Serving the themed entertainment space
7th Consecutive Record Year for SIX:
The Secret Sauce Revealed
Feb 23, 2017
Six Flags Entertainment (NYSE: SIX) reported record results for 2016, beating analyst estimates for top-line revenue growth but fell a penny short of estimated EPS. Revenue was up almost $22 million for Q4. The successful close to 2016 was driven by increased attendance across its portfolio of parks during its two main events, Fright Fest and Holiday-in-the-Park. On the full year, SIX was up $55.5 million dollars or 4.4% over 2015. Adjusted EBITDA was also up 5.2% over full year 2015 at $506.6 million. SIX’s CFO, Marshall Barber, mentioned on the earnings call that deferred revenue was up 27%, sitting at $124 million dollars. Deferred revenue is, as stated in an earlier note, a proxy for season pass and membership sales. It is a good barometer of how the new season is shaping up for Six Flags.

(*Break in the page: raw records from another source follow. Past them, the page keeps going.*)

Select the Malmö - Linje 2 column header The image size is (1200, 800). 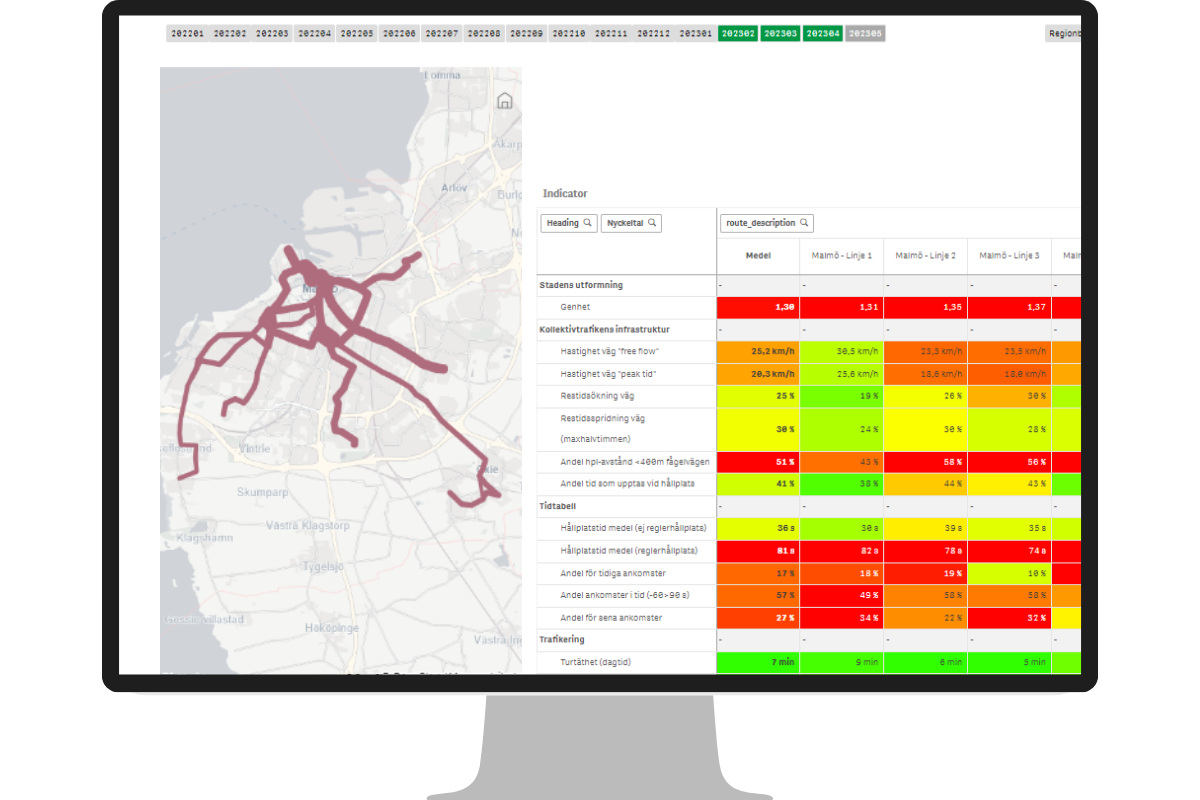[x=925, y=256]
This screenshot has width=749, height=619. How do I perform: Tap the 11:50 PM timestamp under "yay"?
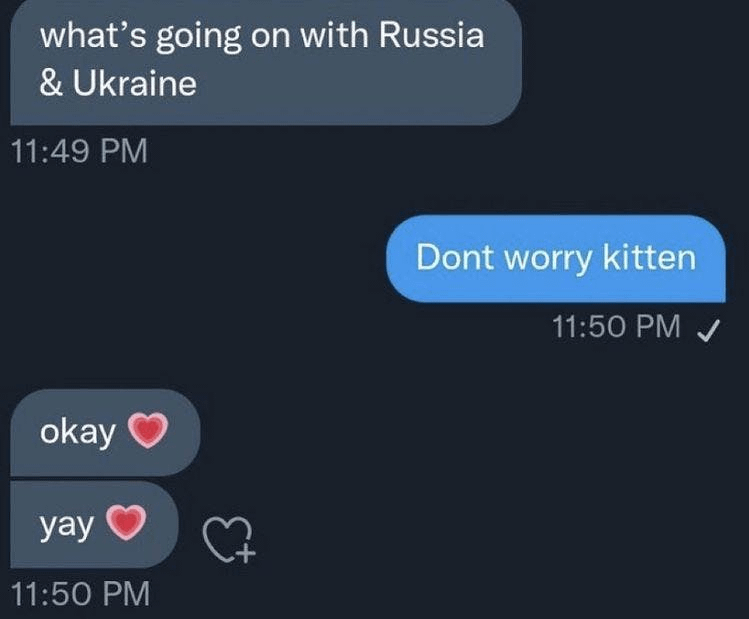pyautogui.click(x=78, y=592)
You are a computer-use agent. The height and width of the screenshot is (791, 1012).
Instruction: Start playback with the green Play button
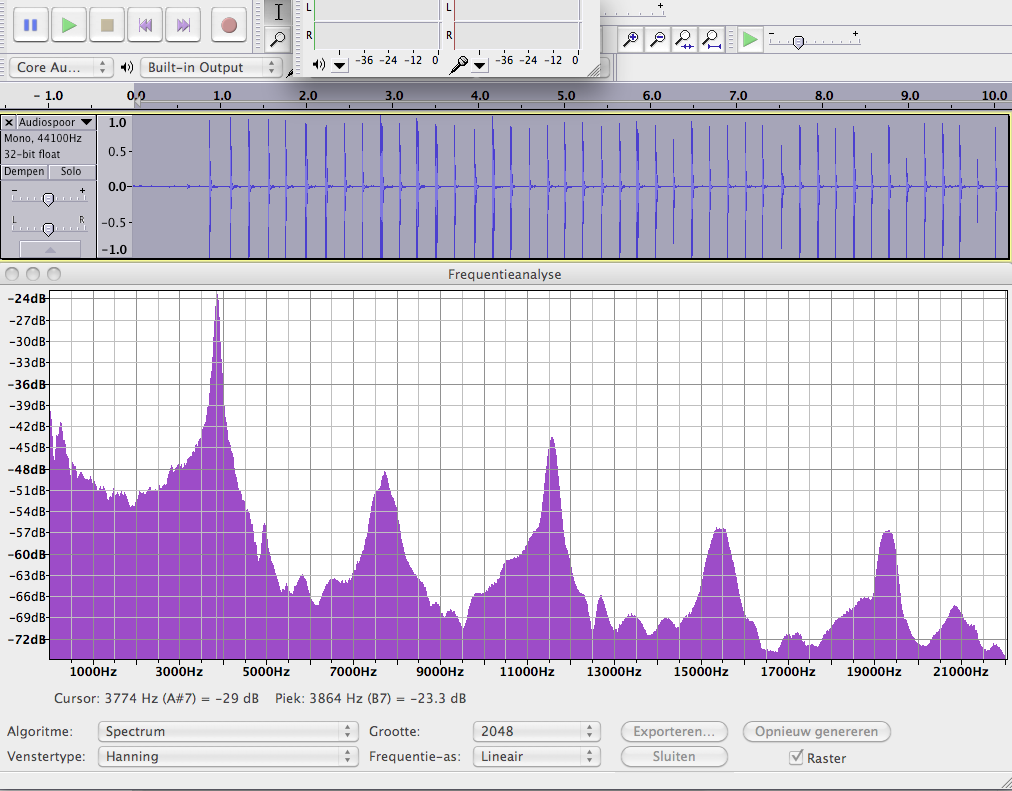click(69, 25)
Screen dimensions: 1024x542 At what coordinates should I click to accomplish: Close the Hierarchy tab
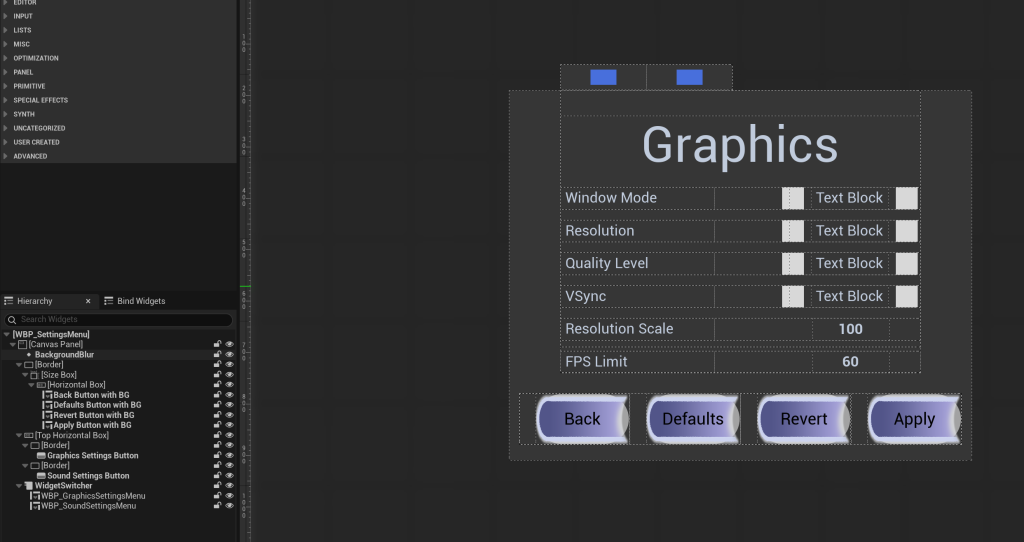coord(88,301)
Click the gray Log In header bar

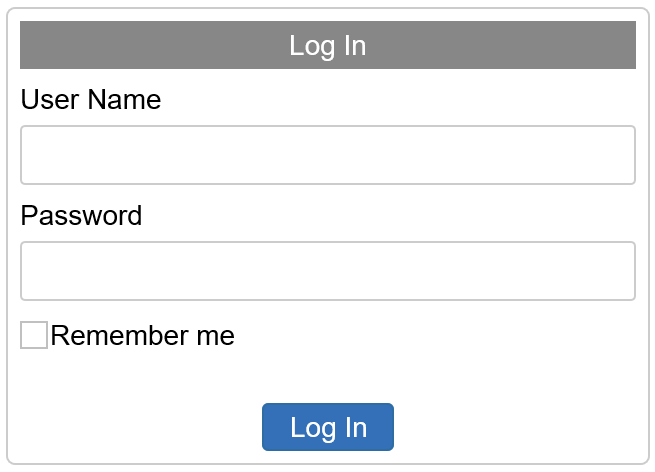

SIX’s leadership also explained how they have had sustained success over the last seven years. Top-line revenue and attendance growth has been fueled by (1) increases in season pass and membership sales, (2) strategic increases in one-day ticket prices and pairing back discounts, (3) new in-park services programs, e.g., the all-season-dining-pass, designed to capture incremental discretionary spending from park visitors, and (4) growth in international licensing opportunities. The growth in season pass sales was assisted by the roll-out of Holiday-in-the-Park to additional parks and continued investment in Fright Fest. SIX is also rolling out a Mardi Gras event in two of its parks, Six Flags Mexico and Six Flags San Antonio. John Duffey, CEO of Six Flags, made reference to SIX’s 4th of July event as well. SIX now delivers four seasons of thrills and fun, which certainly makes its membership and dining programs more attractive.

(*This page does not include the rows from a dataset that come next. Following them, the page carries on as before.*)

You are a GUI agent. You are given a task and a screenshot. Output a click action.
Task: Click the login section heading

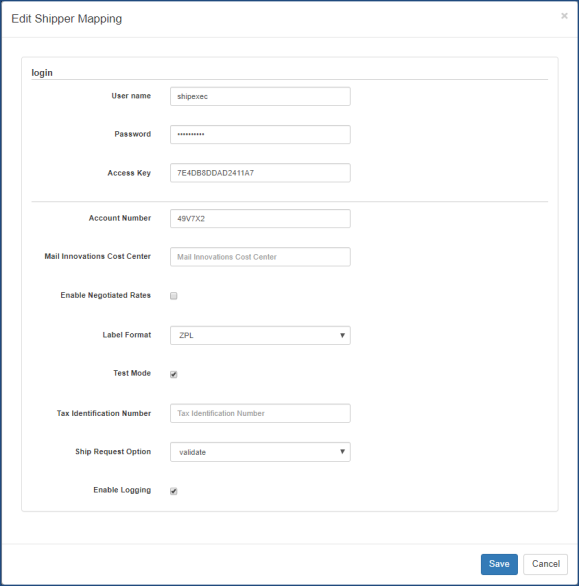point(42,73)
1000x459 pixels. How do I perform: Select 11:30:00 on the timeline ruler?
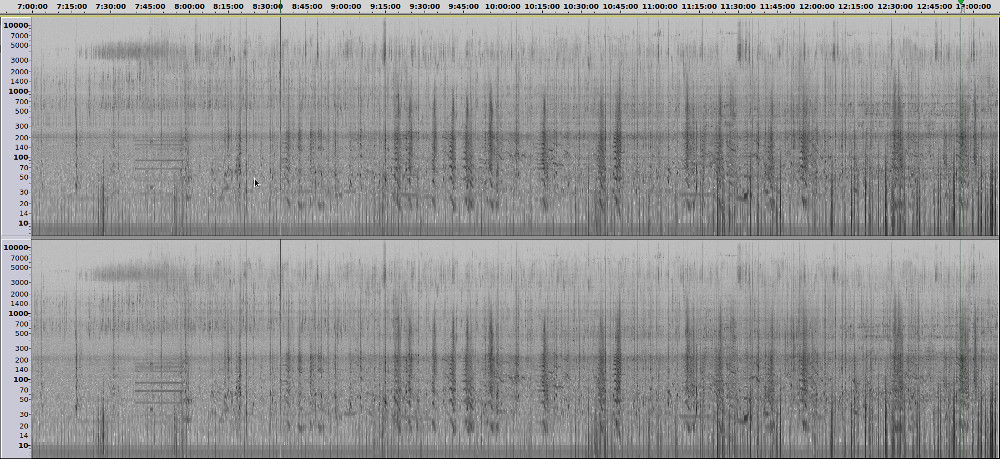pyautogui.click(x=737, y=7)
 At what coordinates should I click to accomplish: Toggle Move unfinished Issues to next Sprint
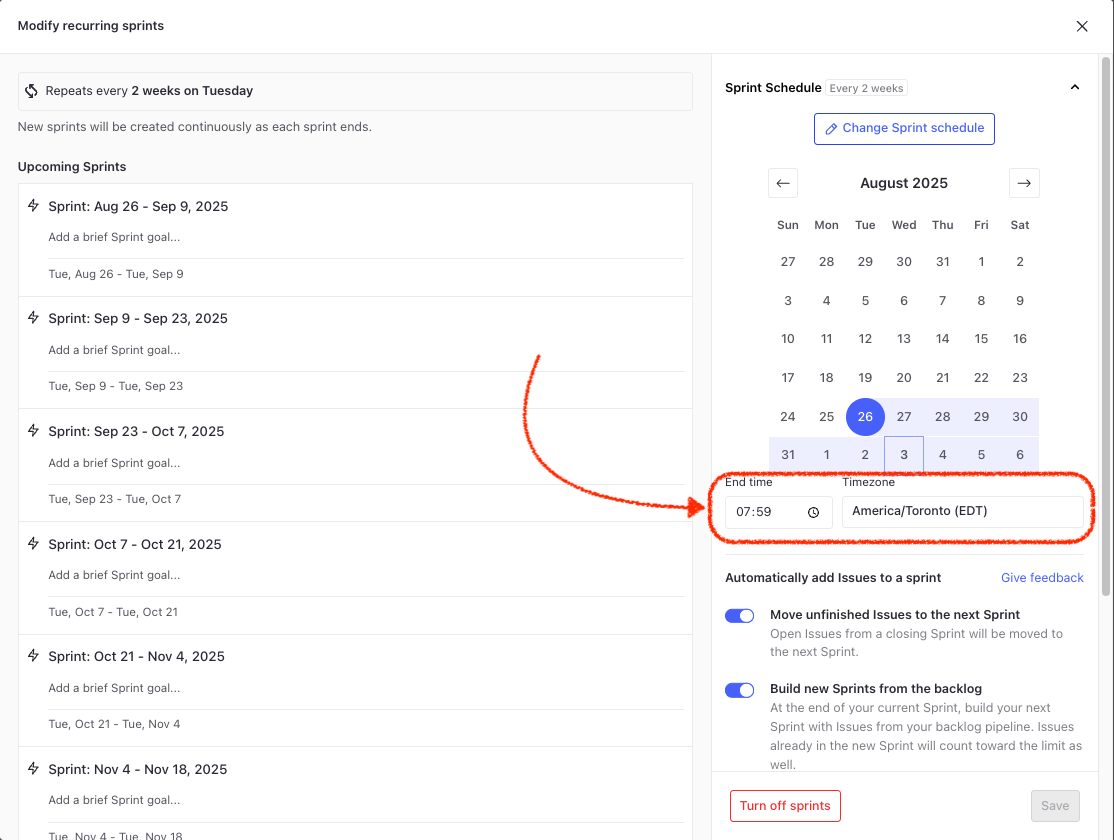[x=739, y=616]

The foregoing summary of SIX’s strategy helps explain a point made earlier about FUN. There are a lot similarities in the current strategies of the two regional theme park operators. But SIX’s strategy includes an international component, while FUN is focused on the development of its resort business. By resort business, I mean accommodations and complimentary business lines like the sport tournament complexes. Both strategies, international and domestic resort, seem reasonable. It remains to be seen which path is the most lucrative.
I would be remiss not mention that SIX’s stock did not perform well after its earning announcement. It fell over $2 on the day. The chart below shows its performance over the last three months.
Although it is not always easy to interpret the street’s reaction to a company’s earnings release, it was a curious reaction to an EPS miss of just $0.01. Perhaps it was that SIX’s leadership mentioned it could now pursue the option of converting itself into a REIT (i.e., a Real Estate Investment Trust). The need for the move might have caused some confusion. It seemed clear to me at least that SIX had not made any decision yet. It will explore the REIT option as the NOLs (i.e., net operating losses which are used as a way of reducing future taxes) were exhausted. It may also be that SIX needs $55 million to hit its Project 600 target, which is based on modified not adjusted EBITDA. Modified EBITDA sits at $545 million at the end of 2016. The street may view $55 million a stretch after a year with “only” $25 million in EBITDA growth (both modified and adjusted EBITDA grew at the same pace). Given what SIX’s leadership said about its international growth opportunities and its deferred revenue growth, as well as its seven years of success, it might prove unwise to bet against SIX eventually getting there.
Again, in the interest of full disclosure, the author is long in both FUN and SIX.